Obtivemos assim uma boa amostra de pontos de encontro devidamente comentados. Alguns faziam parte da herança das gerações anteriores. Como na canção da Elis Regina, seguimos aí os passos dos nossos pais. Alguns outros fomos nós a descobri-los, a inventá-los. Houve descoberta sempre que fomos ao encontro de outros grupos, de outros espaços, distintos dos que nos legaram as gerações precedentes. Houve invenção sempre que transmitimos novos valores ao património que nos legaram, ou usámos a imaginação para criar novas possibilidades. Conseguimos, por estas vias, multiplicar os pontos de encontro. Como no milagre das bodas de Canaan, dirão os mais íntimos das Escrituras. Como no caso do macaco que do rabo fez navalha e da navalha fez sardinha, observarão os que cultivam saberes de lengalenga.
Prescrutando os depoimentos acumulados no blogue, concluimos que falar dos antigos alunos do Externato Ramalho Ortigão como se um todo homogéneo se tratasse pode induzir em erro. Houve descontinuidades no tempo, aliás notadas pelo João Jales na história do ERO que aqui publicou. Há um ambiente nos anos 50 que difere significativamente do dos anos 60. Há uma mudança nos costumes em finais da década de 60 que ressalta claramente dos textos e das imagens. Aquela fotografia de alunos do ERO reunidos num restaurante de S. Martinho do Porto, em 1962, é eloquente - reunião de rapazes, com a presença de professores, todos de fato e gravata. Que distância abissal separa este grupo das fotografias da viagem de finalistas de 1971/72, menos de uma década volvida - aqui rapazes e raparigas, vestidos de forma prática, em atitudes descontraídas, sem a presença dos professores. Ao ler muitas das histórias narradas pelos participantes maioritários do blogue, seis a dez anos mais novos do que eu, perguntei muitas vezes a mim próprio se as Caldas e o ERO a que se referiam seriam os meus.

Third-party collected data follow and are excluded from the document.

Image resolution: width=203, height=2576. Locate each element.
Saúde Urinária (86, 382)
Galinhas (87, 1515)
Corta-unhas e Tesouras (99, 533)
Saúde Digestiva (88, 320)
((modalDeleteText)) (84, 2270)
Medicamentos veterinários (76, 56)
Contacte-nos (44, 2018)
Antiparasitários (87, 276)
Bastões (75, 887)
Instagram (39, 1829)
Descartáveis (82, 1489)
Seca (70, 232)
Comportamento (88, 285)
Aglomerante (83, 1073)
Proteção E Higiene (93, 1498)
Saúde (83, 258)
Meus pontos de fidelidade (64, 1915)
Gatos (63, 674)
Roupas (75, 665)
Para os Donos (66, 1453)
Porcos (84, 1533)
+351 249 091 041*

Um dos aspectos em que as mudanças civilizacionais dos finais da década de 60 mais se fizeram sentir foi nas diferenças de comportamento entre géneros. As raparigas tinham, em geral, movimentos muito mais limitados que os rapazes nos anos 50 e primeira metade da década de 60, as suas saídas de casa tinham que ser justificadas caso a caso, e os seu pontos de encontro eram restringidos pela família e pelo ambiente social. Na transição dos anos 60 para 70, estes padrões foram postos em causa, muitas das anteriores barreiras familiares e sociais foram abatidas, os pontos de encontro para rapazes e raparigas tornaram-se mais abertos e intercomunicáveis, e até partilhados.
O grupo de alunos do ERO também não é um grupo socialmente homogéneo, embora, como seria de esperar, sempre tenham predominado no colégio os jovens oriundos das classes médias da cidade. Afinal tratava-se de um estabelecimento que preparava para o acesso à Universidade e, até muito tarde no século XX, a Universidade manter-se-ia como uma área de ingresso socialmente muito restrito. Mas também aqui, na década de 60, se iniciou um movimento lento de mudança, com famílias de menor rendimento e menor capital cultural a fazerem um enorme esforço para colocar os seus filhos num Curso Superior. Nas Caldas, onde não havia liceu, esse esforço foi certamente muito mais exigente. De qualquer forma, a frequência do colégio reflectiu as mudanças no mundo rural e nas relações entre mundo rural e urbano. Vários depoimentos sinalizam a presença de jovens que fazem regularmente o percurso entre uma aldeia e a cidade. No meu caso, essa possibilidade foi concretizada pelo próprio Externato, que montou um serviço de transporte para os estudantes oriundos das freguesias do nordeste do concelho.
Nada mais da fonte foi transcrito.